We got back into the project tonight spending most of the night using up elbow grease sanding. The three of us was there plus Dale Beck helping also. When you get four people sanding against the fiberglass cloth it got quite noisy. We feather sanded all the seam overlaps and smoothed out anywhere the epoxy was heavy and/or bumpy. We did this to the top side of the fuse and horizontal stab, the topside of the center wing, both sides of the outboard wing sections and all the hatches we have made.

With this done Greg had to leave to take care of another commitment.

About the same time Jeff Laven showed up to check out our progress. So we started mixing up some epoxy to use as the second coat over the fiberglass cloth. We ended up mixing up 250 grams of epoxy to cover every thing mentioned above. I got sloppy and spilled approximately 25 grams of epoxy, therefore only approximately 225 grams got actually applied to the airframe.

Catch ya later!

-- Gary Himes

Week 166 - 11 January 2006
More of the same as last week, sanding and applying the second coat of epoxy to the bottom sides of the wing and fuse plus bottom side of the flaps. The crew was Dale, Greg, Rick and myself applying a total of 200 grams of epoxy.

Enjoy the pictures and see ya next week!

-- Gary Himes

Week 167 - 18 January 2006

Building this Plane and having every detail on the web has been a wonderful experience. I know people are following the site who are building their own "17" and giving positive feedback. There has been those who have already built their "17" and send us suggestions and ideas. We also have just plain ole airplane lovers following the site as well. Thank each and every one of you!

Just a short time ago, one of the builders who is already flying their plane, wrote me and told me to hang in there. Once the time comes to start priming parts, enthusiasm will once again abound. He said the wood grain starts to trick your eyes and it will look better with primmer on it. Also with the primmer on, he claimed it turns itself into a different object. Man-o-man was this guy right on!

My guess is, you have already figured out we started priming tonight.

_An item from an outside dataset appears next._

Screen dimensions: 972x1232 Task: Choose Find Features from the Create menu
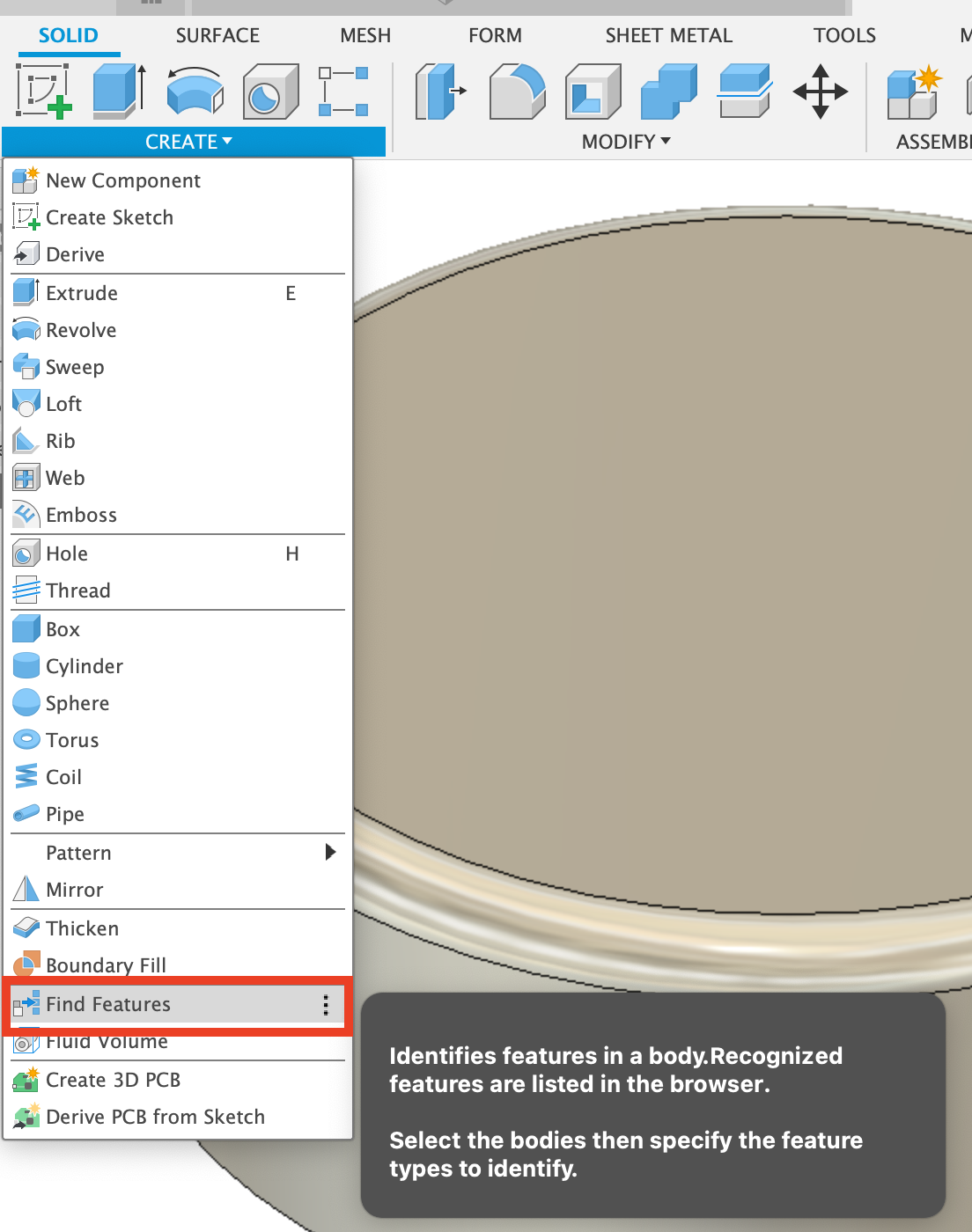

The first thing sanded and primed was both outboard wing sections. All three hatch doors found they way under the sanding and primer along with both flaps. Next the top of the port side horizontal stab was sanded and primed. There was lots of sanding required before applying the gray primmer. The primmer really does make the parts look different, and while some blemishes seem to go away others pop right out.

While Rick and I were sanding and priming, Greg and Dale were busy making molds to vacuum mold. We bought the window kit but seven of the small windows were not included. Dale just happens to have a machine to do vacuum molding so once again it is Dale to the rescue.

Once again enjoy the pictures and we will see ya next week.

-- Gary Himes

Week 168 - 25 January 2006

Greg had a previous engagement, there was missing. Dale Beck showed up again and had the windows which he vacuum formed. They really looked good.

The entire night was spent sanding and priming the main section of the wing. There are places which are not yet sanded enough, but that's what good about sandable primmer.

And once again, boy was that guy right. Covering up the wood grain with primmer really does make it look like a different object.